Editorial La Jornada
En
las últimas semanas de la administración anterior arrancó un ciclo de
reformas legales y constitucionales que en los momentos actuales llega
a un punto álgido con la discusión en las comisiones senatoriales de un
proyecto de dictamen que significaría, en caso de ser aprobado, la
privatización y la desnacionalización del sector energético en
prácticamente todos su segmentos.
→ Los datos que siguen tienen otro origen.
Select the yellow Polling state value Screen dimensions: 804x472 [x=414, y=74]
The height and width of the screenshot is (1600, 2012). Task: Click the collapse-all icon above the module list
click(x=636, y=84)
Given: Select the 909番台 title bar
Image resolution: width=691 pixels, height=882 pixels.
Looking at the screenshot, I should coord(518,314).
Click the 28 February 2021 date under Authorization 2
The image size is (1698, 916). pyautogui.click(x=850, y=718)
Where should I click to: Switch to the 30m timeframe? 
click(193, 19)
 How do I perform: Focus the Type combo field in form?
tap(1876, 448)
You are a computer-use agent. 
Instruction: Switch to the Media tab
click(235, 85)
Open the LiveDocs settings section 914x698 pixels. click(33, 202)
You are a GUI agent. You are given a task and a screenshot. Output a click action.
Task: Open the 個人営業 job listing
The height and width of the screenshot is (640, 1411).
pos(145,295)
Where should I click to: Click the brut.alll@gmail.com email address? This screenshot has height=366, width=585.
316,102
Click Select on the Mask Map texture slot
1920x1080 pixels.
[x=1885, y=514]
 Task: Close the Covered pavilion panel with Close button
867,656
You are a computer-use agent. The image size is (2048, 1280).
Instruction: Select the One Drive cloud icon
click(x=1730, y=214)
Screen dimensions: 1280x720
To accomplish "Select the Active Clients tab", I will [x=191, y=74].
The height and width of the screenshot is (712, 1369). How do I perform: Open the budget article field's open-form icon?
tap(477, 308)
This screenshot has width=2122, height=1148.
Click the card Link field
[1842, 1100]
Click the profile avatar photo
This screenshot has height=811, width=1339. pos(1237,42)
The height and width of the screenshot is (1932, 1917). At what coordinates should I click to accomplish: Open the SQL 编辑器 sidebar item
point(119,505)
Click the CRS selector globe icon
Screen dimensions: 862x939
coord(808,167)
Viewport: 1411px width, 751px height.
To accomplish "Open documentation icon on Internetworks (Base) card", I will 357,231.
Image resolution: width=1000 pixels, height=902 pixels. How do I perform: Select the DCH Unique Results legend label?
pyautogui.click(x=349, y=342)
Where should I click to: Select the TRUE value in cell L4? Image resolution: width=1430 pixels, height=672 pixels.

Aunque esta iniciativa peñista cuenta
con un respaldo claramente mayoritario en ambas cámaras del Poder
Legislativo, fuera de ellas carece de una simpatía social definida.
Desde que fue anunciada la intención gubernamental de alterar los
artículos constitucionales 27 y 28, el proyecto ha generado rechazo en
diversos sectores políticos y sociales del país.
No es para menos: la transferencia a manos privadas de la
explotación de hidrocarburos en todas sus fases constituye una
alteración mayúscula del pacto social que, con todo y sus miserias,
carencias y desviaciones, ha dado estabilidad y desarrollo al país
durante décadas y ha asegurado la existencia de recursos para paliar en
alguna medida la miseria, la inequidad y el atraso, incluso si buena
parte de esos recursos han desaparecido en los pantanos de la
corrupción gubernamental.
Otro tanto ocurre con la reciente aprobación de la relección de
legisladores, la cual, lejos de fortalecer la vigilancia ciudadana
sobre sus representantes la debilita, contribuye a perpetuar a una
clase política cada vez menos representativa y restablece en la vida
institucional del país un factor de regresión e inmovilismo que había
sido superado mediante la adopción de la consigna maderista como uno de
los principios rectores del Estado.
En
términos generales, el proyecto de reformas de Enrique Peña Nieto
constituye, pues, una ruptura del pacto social que no debería ser
consumada mediante un simple formalismo legislativo, y menos por fast track.
Si bien es cierto que desde el sexenio de Carlos Salinas la
normatividad legal, la economía y la práctica gubernamental del país
han sido sometidas a una intensa transformación de signo oligárquico y
antipopular, las reformas peñistas oficializan la desaparición del
Estado de bienestar y la entronización de un Estado neoliberal que
abandona a su suerte a la población y se consagra a satisfacer los
apetitos de ganancia de los grandes capitales, especialmente los
extranjeros.
El grupo gobernante parece actuar con la convicción de que semejante
alteración –que ameritaría la convocatoria a un nuevo constituyente o,
cuando menos, la realización de debates a profundidad y consultas a la
población– no despertará descontentos políticos y sociales mayores a
los que ya existen, y se dispone a aprobar la última y más trascendente
de sus reformas como si se tratara de un asunto de rutina legislativa y
como si no viniera operando, desde hace años, con un peligroso y
creciente déficit de representatividad y de descrédito institucional.
Tal vez en lo inmediato logre su propósito, pero posiblemente condene
con ello al país a un ciclo de inestabilidad y precariedad
institucional extrema, porque ninguna nación moderna puede aspirar a la
convivencia armónica en ausencia de un pacto social que incluya y
represente a la mayoría, no de las cámaras sino de la población.